Remember when HairWorks was the next big thing? Lol
 
Yeah, 34 games is a handful and more are coming, among which is the game most people will going to buy cards for: Cyberpunk 2077. Also, the best shooters support RT: CoD:MW and Cold war, BFV, Metro:Exodus, Fortnite.
You're counting games that are not even out yet. Read the article again.
 
I also agree that RT tech is still kind of immature due to the big hit on performance (compared to what it offers). It's getting better though. And calm down man, nobody calls it an obsolete tech, it just is not yet practical in many of today's conditions. No one will want to activate RT in their competitive shooter, for example. You'd activate it only if your card can produce high enough FPS, during single player. Even then most people would prefer higher FPS for fluid game play.

And no, gaming will advance further beyond 4k and even 8k.
I never said gaming will be stuck on 4k, it`s just not that practical beyond. I almost can`t tell the difference between 2k and 4k on a 32 inch monitor. To really see 8k you`ll probably need a 50+inch monitor which is lame, because it`s as big or bigger than your average tv. Anything less and you won`t be able to play without squinting.

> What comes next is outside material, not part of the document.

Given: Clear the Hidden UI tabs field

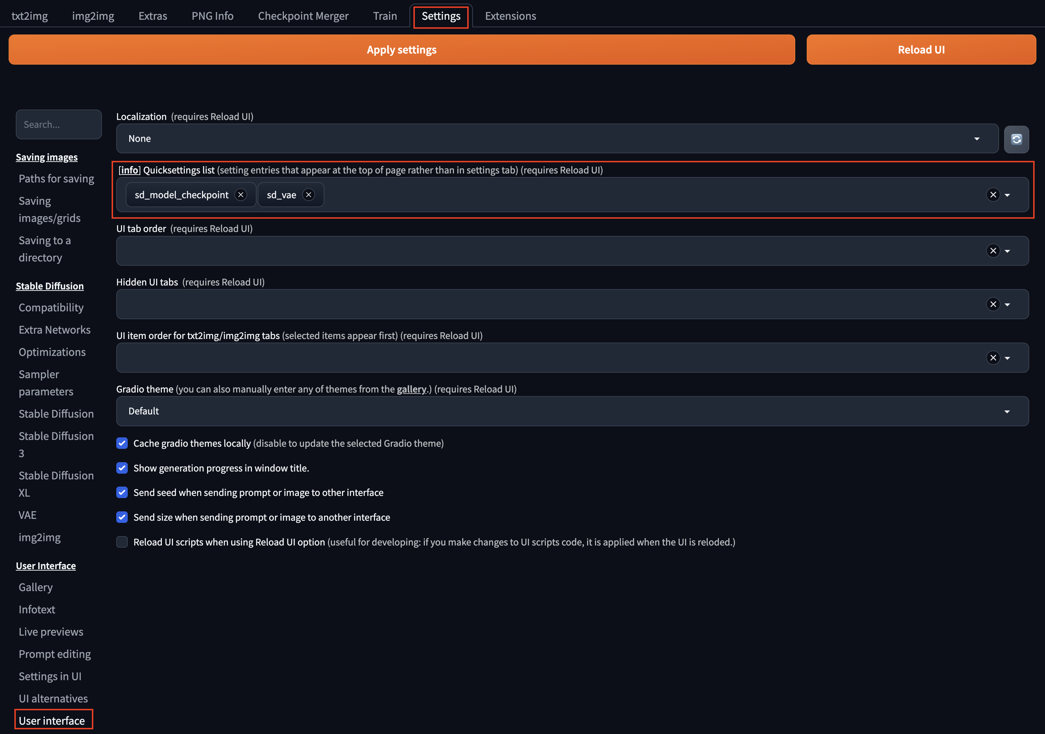Looking at the screenshot, I should (x=993, y=304).
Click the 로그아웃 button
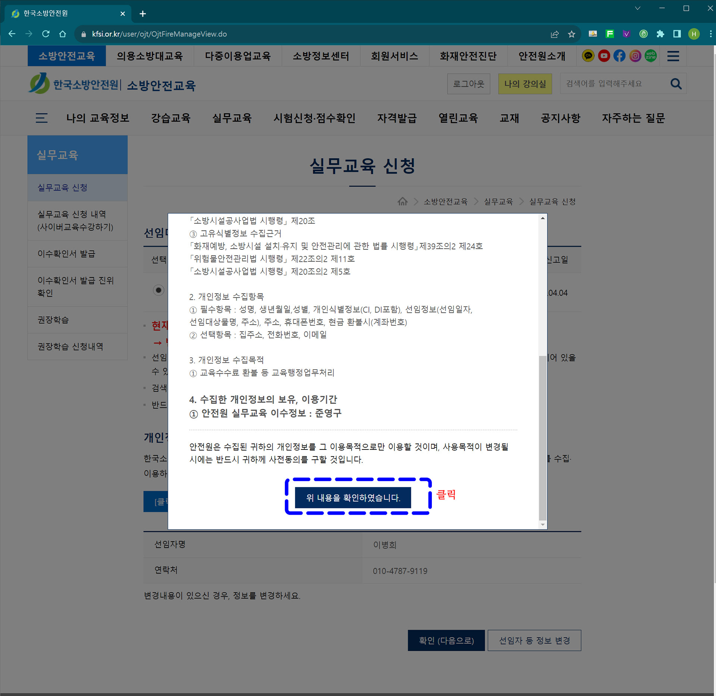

Your arguments against RT are last year`s. NVidia already delivers playable RT framerates in 4k with 3080 (check DXR benchmarks) for all games that have the feature, so it`s not like "oh, it`s so new and nobody uses it anyway". Competitive shooters are mainly played in lower resolutions (why? poor resolution, bigger targets), which for CoD:MW for example, RT activated 1080p, the 3080 pulls 162fps and for 2k 124fps, meaning it`s very much playable. For BFV is 1080p 125fps and 2k 95fps. I imagine is much better for Fortnite, but I couldn`t find any benchmarks.